1.1 Maximum Sum Subarray of Size K (easy)

Problem Statement

Given an array of positive numbers and a positive number ‘k,’ find the maximum sum of any contiguous subarray of size ‘k’.

Example 1:

Input: [2, 1, 5, 1, 3, 2], k=3 
Output: 9
Explanation: Subarray with maximum sum is [5, 1, 3].

Example 2:

Input: [2, 3, 4, 1, 5], k=2 
Output: 7
Explanation: Subarray with maximum sum is [3, 4].

How can we solve the question?

We can think of the 'k' as window size of sliding window in an array.

1. With each slide we will remove an element from the left and add an element from the right.

2. Calculate the sum for that window and compare the sum of that window to prevous max sum of sliding windows.

3. Beware: Until the window size becomes equal to 'k', we have to just add the next element to the right but we shouldn't remove the element to the left.

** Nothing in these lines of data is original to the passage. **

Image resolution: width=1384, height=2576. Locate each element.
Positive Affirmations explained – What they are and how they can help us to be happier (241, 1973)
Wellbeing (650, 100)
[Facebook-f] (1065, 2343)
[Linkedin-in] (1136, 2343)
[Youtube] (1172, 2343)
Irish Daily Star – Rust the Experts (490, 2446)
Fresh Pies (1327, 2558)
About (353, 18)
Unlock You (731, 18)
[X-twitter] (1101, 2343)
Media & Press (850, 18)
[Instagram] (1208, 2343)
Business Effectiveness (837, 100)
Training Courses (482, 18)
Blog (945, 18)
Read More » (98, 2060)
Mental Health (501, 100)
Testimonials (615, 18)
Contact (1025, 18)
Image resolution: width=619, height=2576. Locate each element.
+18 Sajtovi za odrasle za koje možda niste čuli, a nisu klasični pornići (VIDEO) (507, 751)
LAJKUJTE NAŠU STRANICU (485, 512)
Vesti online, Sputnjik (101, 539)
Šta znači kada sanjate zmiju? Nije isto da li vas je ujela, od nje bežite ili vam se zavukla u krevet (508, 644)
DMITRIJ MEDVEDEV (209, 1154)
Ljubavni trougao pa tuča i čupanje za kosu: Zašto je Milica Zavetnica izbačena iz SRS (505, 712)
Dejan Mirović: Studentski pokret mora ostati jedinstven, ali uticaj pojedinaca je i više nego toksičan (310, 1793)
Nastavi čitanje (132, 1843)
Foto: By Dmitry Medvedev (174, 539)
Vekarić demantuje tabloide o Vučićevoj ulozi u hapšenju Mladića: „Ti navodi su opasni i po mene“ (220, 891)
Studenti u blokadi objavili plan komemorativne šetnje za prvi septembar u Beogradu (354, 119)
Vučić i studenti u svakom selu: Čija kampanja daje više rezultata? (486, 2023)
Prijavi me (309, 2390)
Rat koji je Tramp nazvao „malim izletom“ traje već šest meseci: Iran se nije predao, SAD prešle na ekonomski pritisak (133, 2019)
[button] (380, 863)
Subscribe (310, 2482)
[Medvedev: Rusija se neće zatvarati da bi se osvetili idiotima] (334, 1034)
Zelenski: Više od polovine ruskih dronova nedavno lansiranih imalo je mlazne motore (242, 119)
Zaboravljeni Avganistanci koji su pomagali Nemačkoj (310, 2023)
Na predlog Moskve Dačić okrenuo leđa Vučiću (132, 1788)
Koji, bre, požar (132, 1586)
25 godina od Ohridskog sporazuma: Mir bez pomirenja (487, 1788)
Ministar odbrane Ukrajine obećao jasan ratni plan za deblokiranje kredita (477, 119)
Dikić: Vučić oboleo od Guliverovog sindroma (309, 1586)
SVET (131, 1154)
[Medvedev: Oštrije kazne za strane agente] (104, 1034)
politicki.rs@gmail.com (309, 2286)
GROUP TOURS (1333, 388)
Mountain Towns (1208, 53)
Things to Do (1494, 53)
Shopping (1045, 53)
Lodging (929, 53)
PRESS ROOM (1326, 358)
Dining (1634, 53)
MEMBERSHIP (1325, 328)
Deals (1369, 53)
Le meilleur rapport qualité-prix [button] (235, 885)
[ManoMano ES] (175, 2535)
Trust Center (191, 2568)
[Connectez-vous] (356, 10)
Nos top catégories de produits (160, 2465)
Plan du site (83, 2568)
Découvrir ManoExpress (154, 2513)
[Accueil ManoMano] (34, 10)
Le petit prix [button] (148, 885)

So, code for that condition:

public int maxSumOfContiguousSubArray(int arr[], int k) {
    int maxSum = 0; // It will keep the maximum Sum of the subarrays 
        // with the size 'k' and it will have the result by the end of the for-loop

    int windowSum = 0; // It will keep the sum of elements of that 
        // window till the current element

    int windowStart = 0; // Starting index of the window
    for(int windowEnd = 0; windowEnd < arr.length; windowEnd++) {
        // For each iteration ending of the window would be increase by 1.

        windowSum += arr[windowEnd]; //same as windowSum = windowSum + arr[windowEnd],
            // element to the right is added to the window so value of that element added 
            // with the previous elements within the window

        if(windowEnd >= k - 1) {
            // when the window size becomes equal to k(before that the size would less that k)

            maxSum = Math.max(maxSum, windowSum);
            // Taking the maximum value out of maxSum and the current window(i.e windowSum)

            windowSum -= arr[windowStart];
            // Removing the element from the left, windowStart is the starting index of the window;

            windowStart++;
            // windowStart is updated by 1 as the window slides to the right 
        }
    }
    return maxSum;
}

Time Complexity

The time complexity of the above algorithm will be O(N).

Space Complexity

The algorithm runs in constant space O(1).